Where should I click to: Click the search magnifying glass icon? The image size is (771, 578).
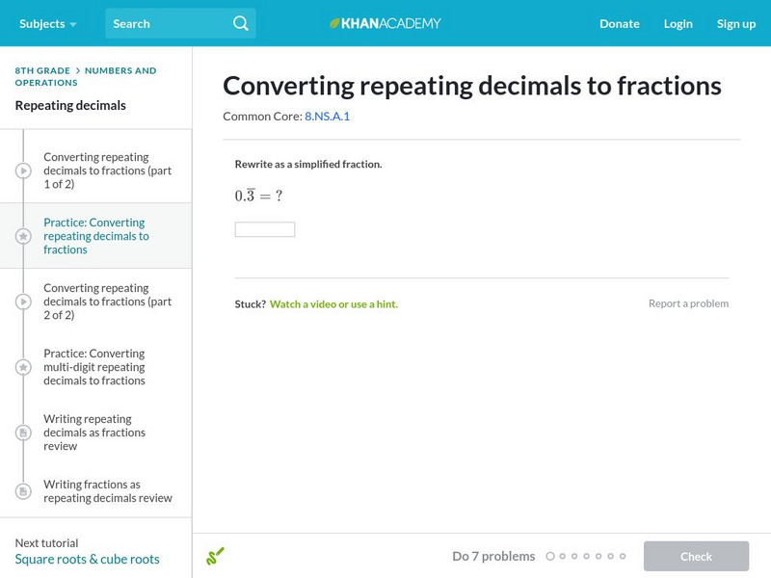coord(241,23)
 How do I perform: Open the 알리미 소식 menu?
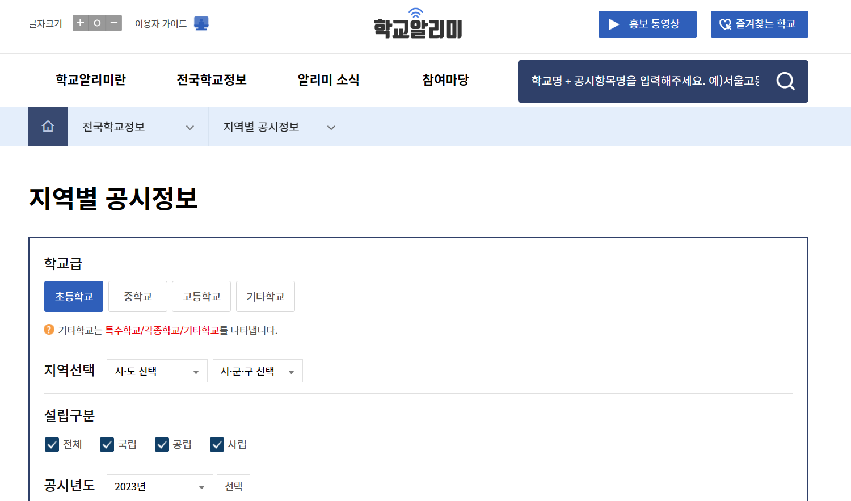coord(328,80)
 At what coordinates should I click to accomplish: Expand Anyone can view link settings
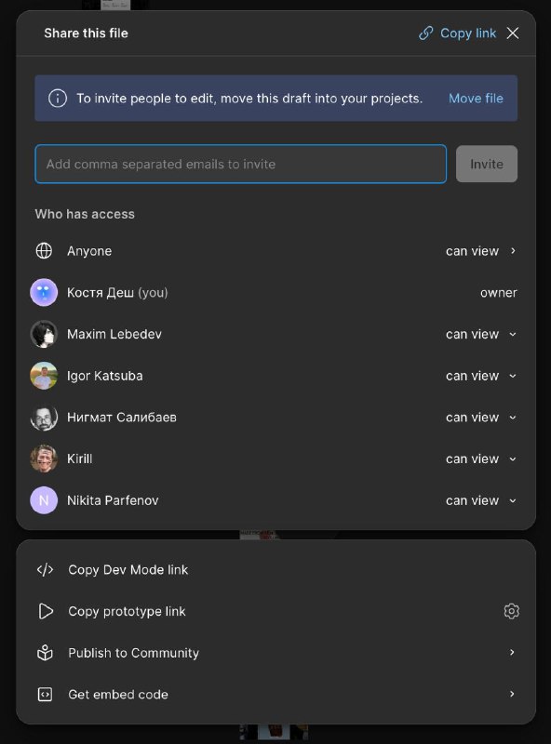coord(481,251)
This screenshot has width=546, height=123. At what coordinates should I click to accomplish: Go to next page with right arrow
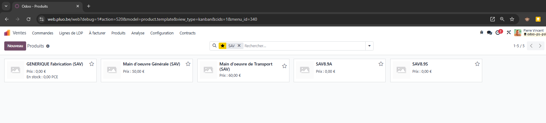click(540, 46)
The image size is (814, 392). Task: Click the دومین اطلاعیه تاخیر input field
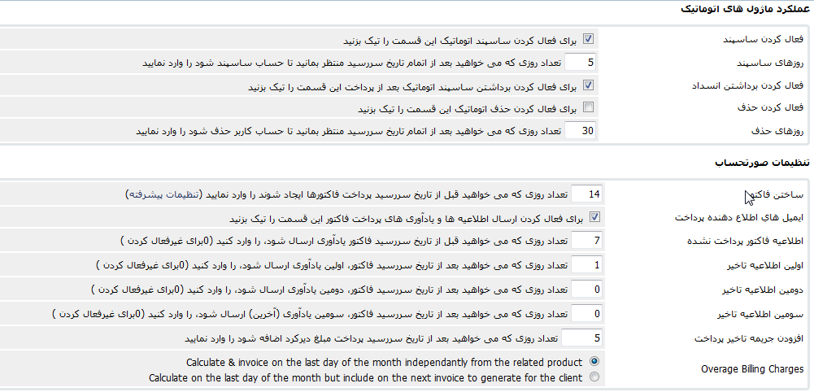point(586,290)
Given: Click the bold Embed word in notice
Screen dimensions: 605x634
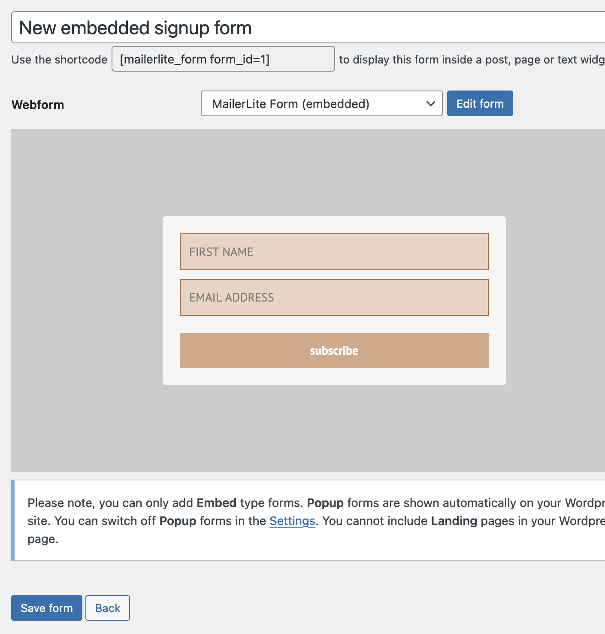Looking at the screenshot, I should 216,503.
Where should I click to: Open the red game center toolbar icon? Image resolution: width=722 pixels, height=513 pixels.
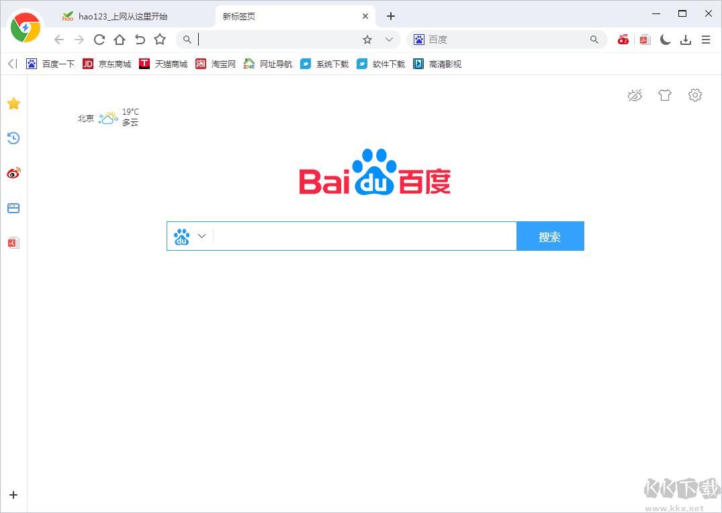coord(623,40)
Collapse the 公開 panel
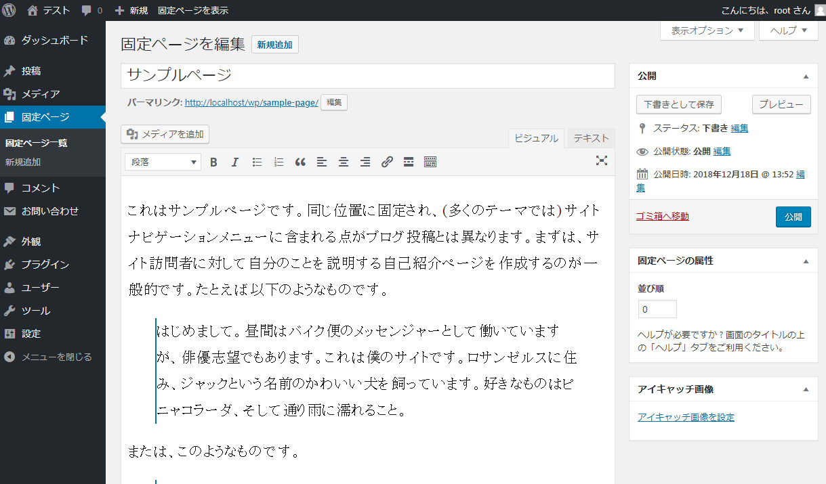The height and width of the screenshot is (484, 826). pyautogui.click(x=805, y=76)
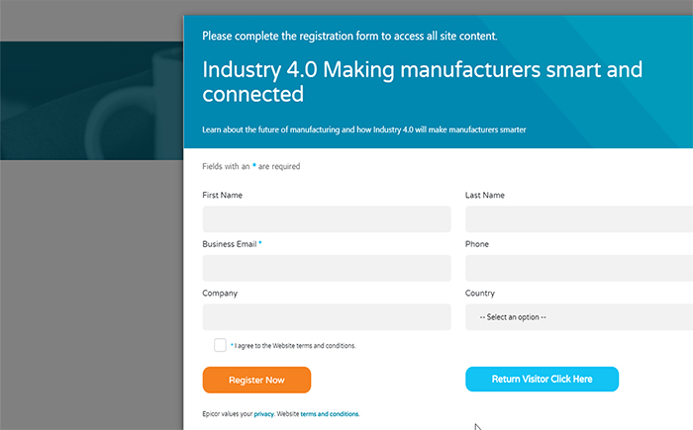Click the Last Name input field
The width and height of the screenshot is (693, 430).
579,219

=== Task prompt ===
Leaving every picture out, return the lines from the one containing "How do I perform: Open the 알리미 소식 menu?" through the last line of the records exactly.

=== Exercise output ===
 How do I perform: Open the 알리미 소식 menu?
coord(328,80)
 At what coordinates should I click to accomplish: Expand Anyone can view link settings
coord(481,251)
This screenshot has width=546, height=123. At what coordinates should I click to accomplish: Go to next page with right arrow
click(540, 46)
The image size is (814, 392). Task: Click the دومین اطلاعیه تاخیر input field
point(586,290)
Given: Click the bold Embed word in notice
Screen dimensions: 605x634
Looking at the screenshot, I should 216,503.
Where should I click to: Open the red game center toolbar icon? Image resolution: width=722 pixels, height=513 pixels.
coord(623,40)
Collapse the 公開 panel
The height and width of the screenshot is (484, 826). pyautogui.click(x=805, y=76)
Click the Last Name input field
The width and height of the screenshot is (693, 430).
579,219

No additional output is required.